Koen en Astrid, jaren ‘90

Brief van Koen Vollaers, mede-oprichter van de Aprilfeesten (april 2019)

ALS WE DE APRILFEESTEN OPGEVEN, GEVEN WE DE BUURT OP!

36 jaar geleden kwam ik in Amsterdam wonen vanuit Breda waar ik via de afwas, in een plaatselijk restaurant, in de keuken terecht kwam en weer later achter de bar. Het Zuiden kent vele volksfeesten, carnaval, braderieën, kermissen enz. Voor ons was het van jongs af aan heel normaal te feesten met alle leeftijden door elkaar. Daar ligt volgens mij de basis van de Aprilfeesten.

Toen we de Cantina Mobilé overnamen van Ansi waren we ineens 3 maanden per jaar onderweg van stad naar stad met onze eigen Rollende Keuken. Dit reizend theaterfestival voelden als een warme deken, we leerde veel en hadden veel vrienden. Samen konden we alles aan!

Daar ligt de tweede basis van de Aprilfeesten.

Toen de Waag zijn 400 jarige verjaardag vierde was dat voor ons het teken dat het tijd werd Nieuwmarkt terug te veroveren op de auto's, junks en dealers. Je moet weten dat de Nieuwmarktbuurt in het begin van de tachtiger jaren een no-go area was. Café Bern was een waar eiland in een buurt die was platgegooid voor de bouw van de metro. Deze wijk was moe van de strijd, moe van de junks. De Waag was al weer jaren dichtgetimmerd en in verval.

Wij waren nieuw in de buurt, en hadden spullen en ideeën. Eind april bleek van ouds af al de tijd te zijn dat er jaarmarkten en later kermissen op de Nieuwmarkt waren. De ideale tijd leek ons. We kregen direct medewerking van de gemeenten die ook wel wat goed te maken had met de buurt. Gezamenlijk ontruimden we het plein van auto's en de Aprilfeesten waren geboren. We braken via het dak in de Waag voor water en stroom, wat natuurlijk niet kon, maar niemand zei er iets van. We kraakten bij wijze van spreken ons eigen plein. De Nieuwmarkt was weer voor een paar dagen van de buurt. Het bracht een euforisch gevoel teweeg, iedereen vierden het feit en het gevoel van een toekomst kwam weer terug!

Het werd op zondag beklonken met het legendarische buurtontbijt waar ruim 400 bewoners hun vrijheid vierden. Dat was het begin. De jaren erna heeft de Aprilfeesten diverse formaties gekend, de eerste jaren met het Danspaleis: een spiegeltent uit het einde van de 19de eeuw. Later met de Oranjerie maar altijd met het Bogententje, La Molina, Cantina Mobilé en natuurlijk de Zweef.

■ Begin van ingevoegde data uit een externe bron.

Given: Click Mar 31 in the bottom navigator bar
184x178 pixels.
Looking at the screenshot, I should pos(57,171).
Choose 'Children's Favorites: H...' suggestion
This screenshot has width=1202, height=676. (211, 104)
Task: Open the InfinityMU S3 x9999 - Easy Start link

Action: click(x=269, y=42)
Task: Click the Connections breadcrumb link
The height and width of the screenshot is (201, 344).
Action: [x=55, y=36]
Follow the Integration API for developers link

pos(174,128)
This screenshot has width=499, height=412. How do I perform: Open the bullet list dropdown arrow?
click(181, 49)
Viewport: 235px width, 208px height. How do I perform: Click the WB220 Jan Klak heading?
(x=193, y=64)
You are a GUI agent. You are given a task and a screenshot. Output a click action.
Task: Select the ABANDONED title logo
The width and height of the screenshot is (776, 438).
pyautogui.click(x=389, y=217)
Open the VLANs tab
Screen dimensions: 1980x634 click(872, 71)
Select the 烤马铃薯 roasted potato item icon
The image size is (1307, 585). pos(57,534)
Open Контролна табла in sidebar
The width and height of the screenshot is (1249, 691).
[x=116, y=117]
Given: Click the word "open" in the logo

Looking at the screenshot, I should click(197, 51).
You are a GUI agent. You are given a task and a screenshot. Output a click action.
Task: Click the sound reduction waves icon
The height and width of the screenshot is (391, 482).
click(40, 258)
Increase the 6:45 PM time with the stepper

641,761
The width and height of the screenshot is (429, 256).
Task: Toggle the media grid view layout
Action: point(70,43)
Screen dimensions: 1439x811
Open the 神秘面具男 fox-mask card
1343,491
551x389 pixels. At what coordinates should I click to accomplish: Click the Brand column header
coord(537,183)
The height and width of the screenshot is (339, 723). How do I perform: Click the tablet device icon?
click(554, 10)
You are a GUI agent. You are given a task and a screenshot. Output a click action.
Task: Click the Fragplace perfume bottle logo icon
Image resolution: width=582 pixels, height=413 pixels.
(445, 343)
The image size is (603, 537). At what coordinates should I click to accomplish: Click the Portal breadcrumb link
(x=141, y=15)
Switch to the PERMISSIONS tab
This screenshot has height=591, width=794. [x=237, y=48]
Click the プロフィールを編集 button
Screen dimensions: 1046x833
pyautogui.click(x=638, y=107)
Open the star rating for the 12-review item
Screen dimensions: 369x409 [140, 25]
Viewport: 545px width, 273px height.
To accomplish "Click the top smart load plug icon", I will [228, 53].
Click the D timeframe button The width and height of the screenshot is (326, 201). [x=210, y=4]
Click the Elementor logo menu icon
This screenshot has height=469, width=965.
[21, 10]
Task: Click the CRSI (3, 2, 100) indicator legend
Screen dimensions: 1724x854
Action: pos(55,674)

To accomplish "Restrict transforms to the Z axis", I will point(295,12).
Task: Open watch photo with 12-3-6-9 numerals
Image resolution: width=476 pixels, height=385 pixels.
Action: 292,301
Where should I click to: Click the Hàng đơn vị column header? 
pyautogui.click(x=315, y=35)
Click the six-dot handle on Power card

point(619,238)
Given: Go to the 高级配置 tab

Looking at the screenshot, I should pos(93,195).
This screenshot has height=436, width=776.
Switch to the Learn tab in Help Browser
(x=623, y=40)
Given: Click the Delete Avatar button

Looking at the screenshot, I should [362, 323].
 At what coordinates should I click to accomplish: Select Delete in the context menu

De eerste 20 jaar waren de Aprilfeesten er écht voor en door de buurt, zonder subsidie, met vrijwilligers en alle omzet in een pot. Als alle kosten betaald konden worden, reserveerden we een potje voor het jaar erop. Was er verlies, dan dokten we er wat bij. “We” is in dit geval tien personen, allen  'oorspronkelijk' uit de buurt, allen die belangeloos hun spullen, hun tijd en hun creativiteit beschikbaar stelden. Elk jaar spelen er tientallen bandjes, van professioneel tot net beginnende. Elk jaar staan we daar met onze billen bloot op het plein, en elk jaar is het Buurtontbijt op zondag. Elk jaar danst de buurt op de muziek en elk jaar doen we dat samen, zonder 'security'. De buurt let op de buurt, dat is inmiddels onze traditie. Dat alles is niet veranderd.

Wat is er wel veranderd? Onze kinderen zijn ouder geworden en nemen langzamerhand het werk over. De wereld is veranderd. Internet zorgt ervoor dat we de laatste jaren overlopen worden door jeugd. Voor hun is de Nieuwmarkt het begin van de zomer, een grote reünie met gelijkgezinden.

De Aprilfeesten hebben een goede reputatie dus ouders vinden het allang best dat hun kinderen daar rondhangen. Al jaren is ons grootste item tijdens de vergaderingen: hoe beteugelen we de drukte? Hoe kunnen we het eigen gebruik terugdringen? Het is best frustrerend om elke nacht de troep van Albert Heijn op te ruimen. 

Dus we hebben wederom een opdracht: behoudt de Nieuwmarkt voor de buurt! En dat doe je niet door op te geven. Samen met de kinderen transformeren we de Aprilfeesten naar een nieuwe tijd. Maar één ding zal nooit veranderen: we zullen altijd op elkaar blijven letten en de gedachten aan de Aprilfeesten zal altijd een vurig verlangen zijn naar het volgend jaar!